> [AUFGABENSTELLUNG]
Wer tanzt laut dem Bericht über die „Möwe“ des Hamburg Ballett in St. Petersburg die Rolle der Nina?

Das Hamburg Ballett mit John Neumeiers „Möwe“

oe
St. Petersburg, 11/07/2003

Bange Erwartung: Wie werden die Petersburger auf den Tschechow aus Hamburg reagieren? Das Haus gut besucht, aber nicht ausverkauft. Langsam, sehr langsam läuft das Stück an, wenn Ivan Urban seinen Papierflieger faltet. Doch schon der wunderschöne Pas de deux mit Heather Jurgensen als Nina bewirkt eine spürbare Erwärmung um ein paar Grade. Merkliches Befremden sodann bei Kostjas Vision vom Ballett der Zukunft mit seinen Goleisowsky-Reminiszenzen. Es braucht seine Zeit, die Personen und ihr Verhältnis zueinander zu identifizieren – vielleicht auch weil Neumeier hier so ungemein subtil psychologisiert (dies ist sicher sein Antony Tudor am nächsten stehendes Ballett). Es sieht übrigens fabelhaft aus, vor dem unendlichen blauen Horizont, der das Blau des Mariinsky-Theaters bis in den Baltischen Meerbusen verlängert.

Anna Polikarpova als Ballerina alten Stils (ein bisschen Makarova?), Jiří Bubeníček als ihr Ballettmeister-Lover, Lloyd Riggins als der liebenswert trottelige Sorin mit seiner so verständnisinnigen Liebe zu seinem Neffen, Joëlle Boulogne, als Mascha heimlich in Kostja verliebt und sich doch in ihr Schicksal als Verlobte mit dem warmherzigen Peter Dingle schickend – sie und alle die anderen, ausgesprochen individuellen Charaktere, hat Neumeier mit ihren Stärken und Schwächen portraitiert. Man spürt, wie viel Liebe und Menschlichkeit er in dieses Ballett investiert hat. Jedes neue Sehen offenbart neue Feinheiten der Choreografie.

Der Beifall am Ende des ersten Aktes freundlich, aber von Enthusiasmus kann nicht die Rede sein. Eine junge russische Kollegen meint in der Pause: na ja, Tschechow kann man eben nicht vertanzen! Und Shakespeare, Moliere, Dumas, Tolstoi e tutti quanti? Die Revueszene, die den zweiten Teil eröffnet, wird auch eher mit Erstaunen als entflammter Begeisterung aufgenommen. Ich habe den Eindruck, dass die Russen die Anspielung auf den Kabarett-Stil der zwanziger Jahre überhaupt nicht verstehen. Eher schon die leicht parodistisch überzogenen Zitate des alten Petipa-Stils im Divertissement „Der Tod der Möwe“. Vielleicht überfordert Neumeiers Dramaturgie der verschiedenen stilistischen Ebenen und der Generationskonflikt zwischen den Arkadia-Trigorin-Senioren und den Kostja-Nina-Junioren die Russen, die simplere dramaturgische Konstellationen gewohnt sind.

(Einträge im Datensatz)
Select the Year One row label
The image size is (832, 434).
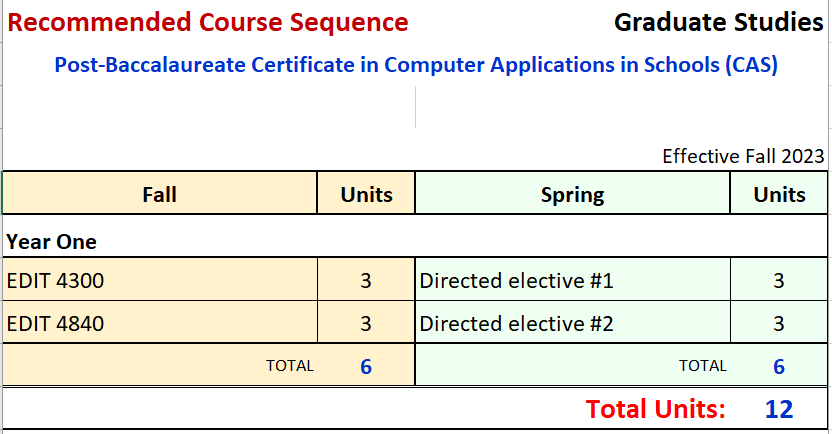pyautogui.click(x=52, y=242)
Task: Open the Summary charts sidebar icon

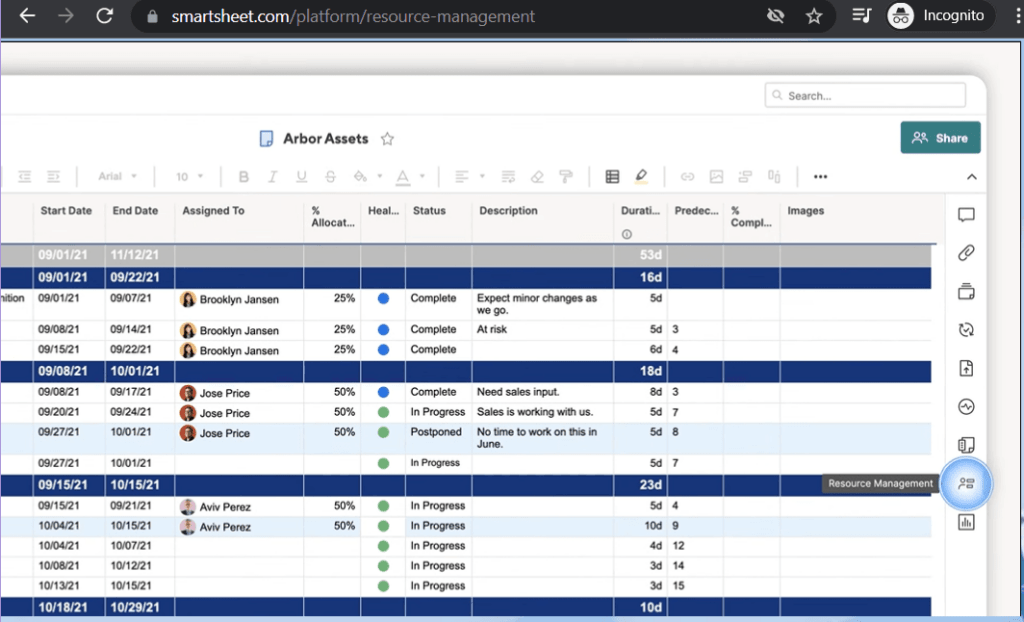Action: [965, 521]
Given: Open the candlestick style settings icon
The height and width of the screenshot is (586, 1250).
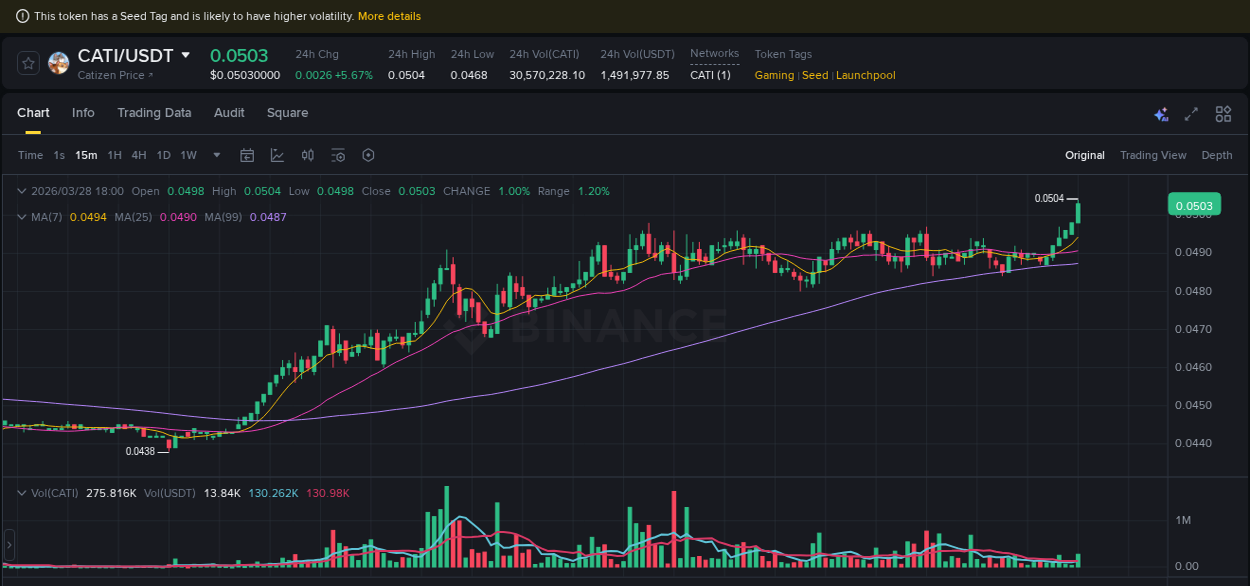Looking at the screenshot, I should pos(307,155).
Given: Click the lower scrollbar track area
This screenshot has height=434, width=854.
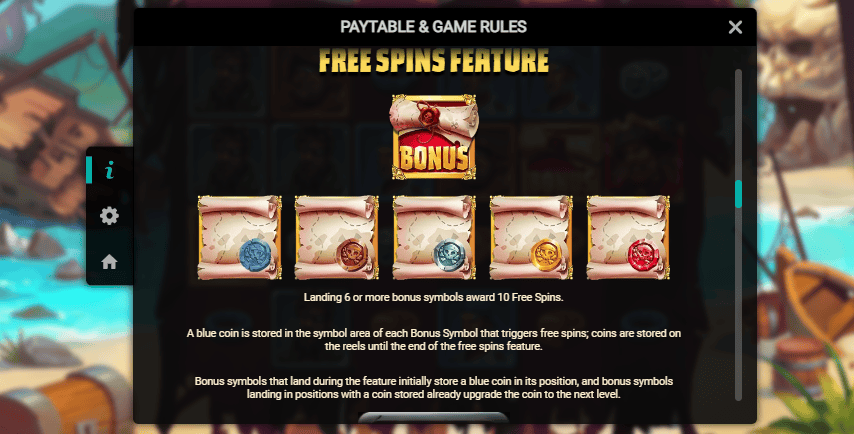Looking at the screenshot, I should (x=739, y=304).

> [SCHRIFTLICHE ANTWORT]
Heather Jurgensen tanzt die Nina.